[TO-DO LIST]:
1: The wildfire report below says the Schroeder Road fire burned some property. List every item it names as burned.
2: Summarize the wildfire report below in two sentences.
3: Resume the Black Hills wildfire report below, picking up after its final sentence.

[DOCUMENT EXCERPT]:
# # #

Several wildfires in the Black Hills of South Dakota have forced the evacuations of more than 400 homes and closed the Mount Rushmore National Memorial as firefighters battled fierce winds into Tuesday.
Three separate wildfires were burning near Rapid City, with the largest in the Nemo area. That fire has burned near 2100 acres and is on the way to being 50% contained Tuesday evening, officials said during a press conference.
“The fire was more demanding than anticipated due to rapidly changing weather conditions and high wind gusts,” officials said in a morning update on the fire’s Facebook page.
Two smaller blazes were burning southwest of Rapid City, including one inside the grounds of Mount Rushmore National Memorial. The monument, as well as surrounding roads, were closed through at least Tuesday.
The fire in the Nemo area, dubbed the Schroeder Road fire, has crossed into two neighborhoods near Rapid City, the Pennington County Sheriff’s Office said.
There have been no reports of fatalities or injuries, but one home, at least two outbuildings and the deck of a residence have burned, said Brian Mueller, Chief Deputy at Sheriff’s Office.
As for the two smaller blazes, there are currently about 15 structures being threatened by the fire, including park employee housing, administrative facilities and a couple of private residences, reported the Duluth News Tribune. A total of 115 acres has been burned by both fires combined, but there have not yet been any reported injuries as a result. Both fires are starting to be contained by state firefighters, officials said.
South Dakota Gov. Kristi Noem, who traveled to Rapid City on Monday to oversee the response, said the Schroeder Road fire started on private property. “There have been losses and that is tragic,” she said Monday.
Though the fires were starting to be contained Tuesday, Noem urged South Dakotans “to continue to be careful.”

# # #

[PROVIDED DATA]:

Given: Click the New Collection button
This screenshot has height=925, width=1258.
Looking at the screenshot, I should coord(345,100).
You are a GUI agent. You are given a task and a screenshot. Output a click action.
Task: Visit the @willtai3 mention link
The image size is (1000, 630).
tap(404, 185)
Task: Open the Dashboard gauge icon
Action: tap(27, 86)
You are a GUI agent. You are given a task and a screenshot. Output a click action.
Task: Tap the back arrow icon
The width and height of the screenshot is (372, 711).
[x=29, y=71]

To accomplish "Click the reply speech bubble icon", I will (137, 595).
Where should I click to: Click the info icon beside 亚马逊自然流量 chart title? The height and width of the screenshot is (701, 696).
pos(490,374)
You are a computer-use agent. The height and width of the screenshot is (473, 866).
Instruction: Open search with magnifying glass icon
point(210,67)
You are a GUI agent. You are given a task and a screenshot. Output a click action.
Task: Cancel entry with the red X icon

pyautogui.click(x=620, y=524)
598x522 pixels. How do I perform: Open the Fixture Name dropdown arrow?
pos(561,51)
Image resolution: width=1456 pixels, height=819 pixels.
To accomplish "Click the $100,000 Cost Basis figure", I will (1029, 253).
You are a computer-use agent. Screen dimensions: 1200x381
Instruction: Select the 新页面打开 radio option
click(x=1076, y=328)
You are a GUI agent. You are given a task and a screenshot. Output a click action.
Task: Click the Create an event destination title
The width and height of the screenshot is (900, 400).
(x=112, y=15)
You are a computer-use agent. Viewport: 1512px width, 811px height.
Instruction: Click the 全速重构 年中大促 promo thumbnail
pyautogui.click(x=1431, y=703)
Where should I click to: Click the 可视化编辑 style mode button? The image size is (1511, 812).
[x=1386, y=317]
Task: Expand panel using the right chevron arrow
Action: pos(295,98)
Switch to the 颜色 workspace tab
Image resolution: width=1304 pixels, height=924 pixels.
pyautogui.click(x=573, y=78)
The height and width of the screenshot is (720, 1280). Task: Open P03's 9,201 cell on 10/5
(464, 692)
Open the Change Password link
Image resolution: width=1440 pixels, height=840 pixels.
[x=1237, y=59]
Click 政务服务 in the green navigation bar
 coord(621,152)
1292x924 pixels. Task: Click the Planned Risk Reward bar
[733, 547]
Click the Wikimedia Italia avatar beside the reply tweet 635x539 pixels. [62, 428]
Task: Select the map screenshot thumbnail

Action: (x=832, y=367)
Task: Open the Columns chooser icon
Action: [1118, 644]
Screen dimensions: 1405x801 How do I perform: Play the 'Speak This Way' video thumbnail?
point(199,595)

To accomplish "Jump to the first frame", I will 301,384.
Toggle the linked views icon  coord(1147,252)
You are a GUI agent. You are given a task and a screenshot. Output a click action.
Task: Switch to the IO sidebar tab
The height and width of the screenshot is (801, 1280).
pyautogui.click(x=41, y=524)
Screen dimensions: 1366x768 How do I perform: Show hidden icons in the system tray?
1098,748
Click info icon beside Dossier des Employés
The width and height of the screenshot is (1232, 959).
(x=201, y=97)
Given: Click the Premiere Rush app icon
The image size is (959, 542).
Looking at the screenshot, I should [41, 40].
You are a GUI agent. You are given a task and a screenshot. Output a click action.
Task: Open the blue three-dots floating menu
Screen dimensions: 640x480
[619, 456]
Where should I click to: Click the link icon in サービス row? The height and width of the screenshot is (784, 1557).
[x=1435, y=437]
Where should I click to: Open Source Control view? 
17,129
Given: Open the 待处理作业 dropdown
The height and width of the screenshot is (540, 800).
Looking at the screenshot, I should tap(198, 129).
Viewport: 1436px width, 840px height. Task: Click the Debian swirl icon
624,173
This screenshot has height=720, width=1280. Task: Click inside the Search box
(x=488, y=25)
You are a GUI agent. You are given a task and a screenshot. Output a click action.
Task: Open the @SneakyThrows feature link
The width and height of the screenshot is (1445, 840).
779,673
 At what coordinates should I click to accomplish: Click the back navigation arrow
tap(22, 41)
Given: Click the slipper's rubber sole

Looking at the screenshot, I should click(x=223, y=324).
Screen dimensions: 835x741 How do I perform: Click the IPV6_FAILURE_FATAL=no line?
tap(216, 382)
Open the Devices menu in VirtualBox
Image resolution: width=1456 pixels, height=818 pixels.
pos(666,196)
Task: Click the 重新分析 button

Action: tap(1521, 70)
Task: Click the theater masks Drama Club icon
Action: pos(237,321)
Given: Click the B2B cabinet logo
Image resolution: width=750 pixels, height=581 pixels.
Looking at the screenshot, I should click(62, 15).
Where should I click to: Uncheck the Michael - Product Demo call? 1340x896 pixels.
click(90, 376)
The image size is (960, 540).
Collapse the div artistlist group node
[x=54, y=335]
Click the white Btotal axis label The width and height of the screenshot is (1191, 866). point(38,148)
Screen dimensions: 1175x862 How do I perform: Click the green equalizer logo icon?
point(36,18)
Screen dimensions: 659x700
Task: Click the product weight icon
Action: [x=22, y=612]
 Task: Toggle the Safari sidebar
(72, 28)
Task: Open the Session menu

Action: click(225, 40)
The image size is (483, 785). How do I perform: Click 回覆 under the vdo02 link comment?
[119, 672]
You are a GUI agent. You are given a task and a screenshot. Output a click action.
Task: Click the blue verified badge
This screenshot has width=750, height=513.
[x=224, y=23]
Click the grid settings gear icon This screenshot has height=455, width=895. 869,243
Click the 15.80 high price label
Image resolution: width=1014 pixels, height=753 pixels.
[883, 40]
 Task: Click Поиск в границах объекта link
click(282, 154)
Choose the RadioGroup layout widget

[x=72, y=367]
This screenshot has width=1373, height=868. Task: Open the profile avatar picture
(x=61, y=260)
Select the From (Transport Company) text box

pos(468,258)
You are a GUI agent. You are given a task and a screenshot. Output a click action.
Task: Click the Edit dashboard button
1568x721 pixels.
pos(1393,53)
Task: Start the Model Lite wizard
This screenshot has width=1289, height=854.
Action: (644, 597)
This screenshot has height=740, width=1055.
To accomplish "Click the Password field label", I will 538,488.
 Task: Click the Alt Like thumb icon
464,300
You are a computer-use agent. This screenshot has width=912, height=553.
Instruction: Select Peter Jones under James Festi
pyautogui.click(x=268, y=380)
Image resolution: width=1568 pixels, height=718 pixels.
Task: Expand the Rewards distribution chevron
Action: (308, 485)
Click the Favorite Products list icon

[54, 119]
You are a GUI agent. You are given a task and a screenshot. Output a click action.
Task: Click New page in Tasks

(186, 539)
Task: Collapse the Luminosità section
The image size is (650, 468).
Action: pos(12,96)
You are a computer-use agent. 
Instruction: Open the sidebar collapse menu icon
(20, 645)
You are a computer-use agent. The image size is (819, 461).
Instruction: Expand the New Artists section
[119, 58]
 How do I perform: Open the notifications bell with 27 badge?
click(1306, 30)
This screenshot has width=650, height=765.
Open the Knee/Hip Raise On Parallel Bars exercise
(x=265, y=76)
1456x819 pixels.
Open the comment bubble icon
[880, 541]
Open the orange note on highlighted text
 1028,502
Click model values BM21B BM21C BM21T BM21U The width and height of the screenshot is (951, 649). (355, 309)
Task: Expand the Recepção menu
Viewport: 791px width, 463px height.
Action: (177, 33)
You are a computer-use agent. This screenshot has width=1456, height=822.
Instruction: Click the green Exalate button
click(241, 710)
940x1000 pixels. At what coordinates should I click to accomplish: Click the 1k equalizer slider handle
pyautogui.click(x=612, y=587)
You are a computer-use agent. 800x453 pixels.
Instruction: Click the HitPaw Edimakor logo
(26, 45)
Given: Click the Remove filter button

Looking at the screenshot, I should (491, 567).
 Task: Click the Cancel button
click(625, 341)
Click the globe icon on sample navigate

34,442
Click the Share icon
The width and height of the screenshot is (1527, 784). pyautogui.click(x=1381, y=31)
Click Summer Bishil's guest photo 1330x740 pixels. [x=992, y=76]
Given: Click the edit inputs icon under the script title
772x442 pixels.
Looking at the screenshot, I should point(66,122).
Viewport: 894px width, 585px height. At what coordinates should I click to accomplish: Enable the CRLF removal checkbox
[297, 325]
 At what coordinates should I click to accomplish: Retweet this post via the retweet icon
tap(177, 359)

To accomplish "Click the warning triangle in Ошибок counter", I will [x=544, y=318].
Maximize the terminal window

# # #

[OUTPUTS FOR THE TASKS]:
1:
- one home
- at least two outbuildings
- the deck of a residence

2: Three wildfires near Rapid City in South Dakota's Black Hills forced more than 400 homes to evacuate and closed Mount Rushmore National Memorial, where one of the blazes was burning. The largest, the Schroeder Road fire near Nemo, had burned nearly 2,100 acres and destroyed one home, and no injuries or deaths had been reported as firefighters began to contain the fires.

3:
“We don’t need any new fires; it’s extremely dry out there,” she said. “We don’t think we’ll have the increased winds like we saw yesterday, but we are many days into continuing to monitor these situations.”
During Tuesday’s news conference, Noem said that South Dakota “was one of the first in the nation this year for 2021 to be facing this kind of situation” which led to an absence of resources.
As such, the focus of the wildfire division, said Jay Esperance, the division director for South Dakota Wildland Fire, has shifted to ensuring that no new wildfires spark in the region.
“We don’t have the resources to staff another large fire and our key objective will be to stop all new fires as soon as possible,” he said during the news conference
The cause and origin of the Schroeder Road fire is still under investigation, said Mueller.
Wildfire map:Track the Schroeder fire near Rapid City, Mount Rushmore
Sheriff: ‘I watched a neighbor’s house go up in flames’
On Monday, winds in the area reached as high as 81 mph. Firefighters initially responding to the Schroeder fire found “a fast-moving ground fire in extreme fire danger condition,” officials reported. They immediately called for assistance from firefighters around the region.
U.S. Forest Service support services specialist Halley Legge said wind speed is still an issue as about 250 firefighters continue their work.
Gusty northwest winds continued Tuesday across the western South Dakota plains, the National Weather Service in Rapid City tweeted. Winds of 30 to 40 mph with gusts of 55 mph were expected, the weather service said.
Pennington County Sheriff Kevin Thom said his family was among those who were evacuated.
“I watched a neighbor’s house go up in flames. So it touches all of us,” Thom said at a news conference.
On the other side of the state, a red flag warning was in effect, with the National Weather Service cautioning of fire danger in southeastern South Dakota, northeastern Nebraska and northwestern Iowa until Tuesday evening.
Strong wind will be sustained up to 30 mph with gusts up to 45 mph through Tuesday afternoon in some areas, according to the NWS, which said that any fires that develop will likely spread rapidly.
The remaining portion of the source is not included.